ACTIVITY: Among the lines below, a stretch begins at the one with "如何才能下载金庸小说？ (1043, 804)" and ends at the one with "Identify the click". Repeat that stretch exactly, ends included.
—————
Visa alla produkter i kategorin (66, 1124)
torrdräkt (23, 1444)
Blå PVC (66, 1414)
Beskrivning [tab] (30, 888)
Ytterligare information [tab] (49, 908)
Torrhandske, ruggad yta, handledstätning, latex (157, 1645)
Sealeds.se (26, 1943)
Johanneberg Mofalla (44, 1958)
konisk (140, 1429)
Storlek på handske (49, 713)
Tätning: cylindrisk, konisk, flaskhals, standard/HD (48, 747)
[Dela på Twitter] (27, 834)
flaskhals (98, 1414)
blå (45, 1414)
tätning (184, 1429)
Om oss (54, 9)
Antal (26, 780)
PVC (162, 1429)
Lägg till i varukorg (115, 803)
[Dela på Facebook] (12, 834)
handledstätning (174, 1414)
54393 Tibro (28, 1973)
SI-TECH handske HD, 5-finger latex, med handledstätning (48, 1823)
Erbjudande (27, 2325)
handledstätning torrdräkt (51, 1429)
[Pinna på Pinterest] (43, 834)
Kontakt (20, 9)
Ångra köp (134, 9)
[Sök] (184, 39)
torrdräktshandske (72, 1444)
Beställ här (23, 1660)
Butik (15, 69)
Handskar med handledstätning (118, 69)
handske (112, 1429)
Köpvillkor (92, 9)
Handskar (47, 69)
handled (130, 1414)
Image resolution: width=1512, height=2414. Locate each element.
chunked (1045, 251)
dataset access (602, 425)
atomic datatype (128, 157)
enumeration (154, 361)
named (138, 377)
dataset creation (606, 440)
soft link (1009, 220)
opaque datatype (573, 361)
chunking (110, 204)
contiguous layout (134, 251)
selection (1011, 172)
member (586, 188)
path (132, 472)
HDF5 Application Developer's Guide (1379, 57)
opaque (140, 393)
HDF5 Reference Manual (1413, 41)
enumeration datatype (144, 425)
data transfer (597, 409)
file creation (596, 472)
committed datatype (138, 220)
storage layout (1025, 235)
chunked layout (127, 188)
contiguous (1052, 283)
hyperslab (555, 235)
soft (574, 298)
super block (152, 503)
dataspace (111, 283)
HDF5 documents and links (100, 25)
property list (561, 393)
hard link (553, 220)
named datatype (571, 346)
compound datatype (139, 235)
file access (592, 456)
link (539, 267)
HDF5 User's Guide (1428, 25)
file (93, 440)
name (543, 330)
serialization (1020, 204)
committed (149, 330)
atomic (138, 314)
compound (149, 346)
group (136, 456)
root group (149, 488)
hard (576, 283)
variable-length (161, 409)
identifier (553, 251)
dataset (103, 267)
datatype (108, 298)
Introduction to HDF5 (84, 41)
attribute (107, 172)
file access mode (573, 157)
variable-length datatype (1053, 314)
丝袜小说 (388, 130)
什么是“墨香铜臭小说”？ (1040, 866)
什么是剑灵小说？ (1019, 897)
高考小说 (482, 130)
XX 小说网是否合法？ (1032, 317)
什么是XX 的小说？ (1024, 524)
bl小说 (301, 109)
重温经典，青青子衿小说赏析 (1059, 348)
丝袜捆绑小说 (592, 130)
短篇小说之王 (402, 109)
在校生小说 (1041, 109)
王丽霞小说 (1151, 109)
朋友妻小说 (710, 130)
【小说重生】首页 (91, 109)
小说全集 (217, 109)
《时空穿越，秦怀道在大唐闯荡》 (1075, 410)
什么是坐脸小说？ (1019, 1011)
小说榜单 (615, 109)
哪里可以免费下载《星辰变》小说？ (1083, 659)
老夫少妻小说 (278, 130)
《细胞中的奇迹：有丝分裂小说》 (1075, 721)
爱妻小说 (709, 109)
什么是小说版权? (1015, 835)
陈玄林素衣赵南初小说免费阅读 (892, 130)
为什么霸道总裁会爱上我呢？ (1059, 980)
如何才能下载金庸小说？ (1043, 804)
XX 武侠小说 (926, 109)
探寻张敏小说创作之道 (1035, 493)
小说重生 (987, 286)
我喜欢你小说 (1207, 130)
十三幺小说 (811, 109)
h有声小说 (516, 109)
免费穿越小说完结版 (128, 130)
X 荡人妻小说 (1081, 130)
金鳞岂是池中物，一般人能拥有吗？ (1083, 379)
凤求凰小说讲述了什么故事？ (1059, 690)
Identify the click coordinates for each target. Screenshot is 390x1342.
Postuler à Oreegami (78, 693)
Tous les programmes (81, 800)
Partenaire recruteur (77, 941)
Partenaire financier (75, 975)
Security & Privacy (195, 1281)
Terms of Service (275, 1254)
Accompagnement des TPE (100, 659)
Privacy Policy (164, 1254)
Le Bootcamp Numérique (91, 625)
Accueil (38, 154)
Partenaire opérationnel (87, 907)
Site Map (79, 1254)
—————
OUTPUT OF THE TASK:
如何才能下载金庸小说？ (1043, 804)
XX 武侠小说 (926, 109)
探寻张敏小说创作之道 (1035, 493)
小说重生 (987, 286)
我喜欢你小说 (1207, 130)
十三幺小说 (811, 109)
h有声小说 (516, 109)
免费穿越小说完结版 (128, 130)
X 荡人妻小说 (1081, 130)
金鳞岂是池中物，一般人能拥有吗？ (1083, 379)
凤求凰小说讲述了什么故事？ (1059, 690)
Identify the click coordinates for each target. Screenshot is 390x1342.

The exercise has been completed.